Grassi, fumo, alcol e sovrappeso, i nemici della fecondazione assistita

Dal 1° al 4 luglio 2012 s è tenuto a Istanbul il convegno annuale della Società europea di riproduzione umana ed embriologia (Eshre).

I dati più interessanti  che sono emersi del meeting riguardano il numero delle coppie che in Europa si sottopongono alle tecniche di riproduzione assistita (PMA) e un approfondimento sulle cause di insuccesso delle stesse.  Durate  il convegno si sono festeggiati i 5 milioni di bambini nati grazie alle tecniche di fecondazione assistita,  ma è anche emerso una diminuzione delle coppie che si sottopongono ai cicli  e sopratutto per motivi economici. Insomma la crisi si fa sentire anche in questo ambito. Non si registrano invece  flessioni nei paesi dove i rimborsi sanitari sono cospicui e permettono alle coppie di avere più cicli e quindi più bambini nati.

Un grande ostacolo alla maternità però più che quello economico è rappresentato dallo stile di vita.

Alcol, caffè e fumo interferiscono con la procreazione assistita

Alimentazione scorretta, alcol, troppo caffè, e fumo sono fattori che determinano una riduzione evidente della probabilità di successo delle tecniche di procreazione assistita.

Uno studio presentato durante il meeting dal danese Ulrick Schioler Kesmodel, della Fertility Clinic di Aarhus, ha messo in evidenza che circa 600 mg di caffeina al giorno (una tazzina  di moka nel contiene circa 80 mg mentre una tazza di caffè americano ne contiene circa 120) ridurrebbero del 50% la probabilità di successo della PMA.

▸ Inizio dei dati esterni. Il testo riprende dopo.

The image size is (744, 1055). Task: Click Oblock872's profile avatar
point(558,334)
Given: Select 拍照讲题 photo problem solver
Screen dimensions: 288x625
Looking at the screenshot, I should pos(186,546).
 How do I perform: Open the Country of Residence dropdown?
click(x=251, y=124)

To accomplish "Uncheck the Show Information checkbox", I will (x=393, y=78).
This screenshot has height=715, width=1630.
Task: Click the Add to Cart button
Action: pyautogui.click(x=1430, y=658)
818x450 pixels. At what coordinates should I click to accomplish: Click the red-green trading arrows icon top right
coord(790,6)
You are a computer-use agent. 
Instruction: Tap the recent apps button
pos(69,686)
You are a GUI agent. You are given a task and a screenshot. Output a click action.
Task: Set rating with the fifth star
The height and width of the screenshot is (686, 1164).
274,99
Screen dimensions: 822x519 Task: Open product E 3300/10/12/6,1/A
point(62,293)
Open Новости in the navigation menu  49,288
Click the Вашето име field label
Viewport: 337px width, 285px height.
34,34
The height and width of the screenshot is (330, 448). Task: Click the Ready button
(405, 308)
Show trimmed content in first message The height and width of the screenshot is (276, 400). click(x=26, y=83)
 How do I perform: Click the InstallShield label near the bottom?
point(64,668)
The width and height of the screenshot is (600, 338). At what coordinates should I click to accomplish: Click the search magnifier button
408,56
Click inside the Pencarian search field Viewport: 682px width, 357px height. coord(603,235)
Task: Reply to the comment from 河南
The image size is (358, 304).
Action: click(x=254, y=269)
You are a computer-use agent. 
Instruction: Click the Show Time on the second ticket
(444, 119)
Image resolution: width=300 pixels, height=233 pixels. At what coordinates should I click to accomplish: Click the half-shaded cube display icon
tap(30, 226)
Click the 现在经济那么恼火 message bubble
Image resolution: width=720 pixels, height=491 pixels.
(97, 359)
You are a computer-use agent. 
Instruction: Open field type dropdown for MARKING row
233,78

L’influenza del peso corporeo

Anche il peso influisce considerevolmente. Uomini e donne sottopeso hanno problemi di infertilità così come i sovrappeso. Gli obesi infatti hanno una qualità peggiori di ovociti e spermatozoi. Alcuni stati come Malta ad esempio non permettono alle donne sovrappeso di accedere alla PMA , e nemmeno alle donne che hanno smesso di fumare da meno di sei mesi. E questo per diminuire le probabilità di insuccesso. Durante il convegno così sono sorte domande provocatorie come ad esempio se sia o meno  il caso di permettere la PMA solo a donne con in indice di massa corporea normale. Il peso quindi potrebbe diventare un criterio di esclusione, cosa che farà sicuramente discutere. Ma non bisogna dimenticare che la gravidanza  in una donna obesa comporta dei rischi non indifferenti.Sarebbe sempre meglio cercare di tornare nel peso forma prima di decidere di avere un bambino, indipendentemente dal fatto che si debba ricorrere o meno alla PMA.

Secondo alcuni ricercatori però più che il peso è il tipo di alimentazione a causare in successi nella Fecondazione assistita. L‘eccessiva assunzione di grassi farebbe diminuire il numero di ovociti buoni e causerebbero una peggiore qualità dell’embrione nella FIVET. Lo studio di Jorge Navarro, professore di Nutrizione ed Epidemiologia alla Harvard School of Public Health,condotto su 147 donne che si sono sottoposte a 198 trattamenti di PMA ha evidenziato che le donne che consumavano troppi grassi saturi (circa il 25% delle calorie totali) producevano circa 3 ovociti maturi in meno rispetto a chi aveva una alimentazione bilanciata.

Gli ovociti maturi sono gli unici che possono essere utilizzati per la fecondazione in vitro e la loro riduzione non è assolutamente favorevole al successo della tecnica.

Anche la qualità dell’embrione ottenuto, secondo lo stesso studio, è correlato al cosumo eccessivo di grassi. Più grassi si introducono con l’alimentazione, peggiore è la qualità dell’embrione ottenuto con la PMA.

Pertanto la raccomandazione è sempre quella, di condurre uno stile di vita sano, cosa che favorisce sia la riproduzione per vie naturali che per vie assistite.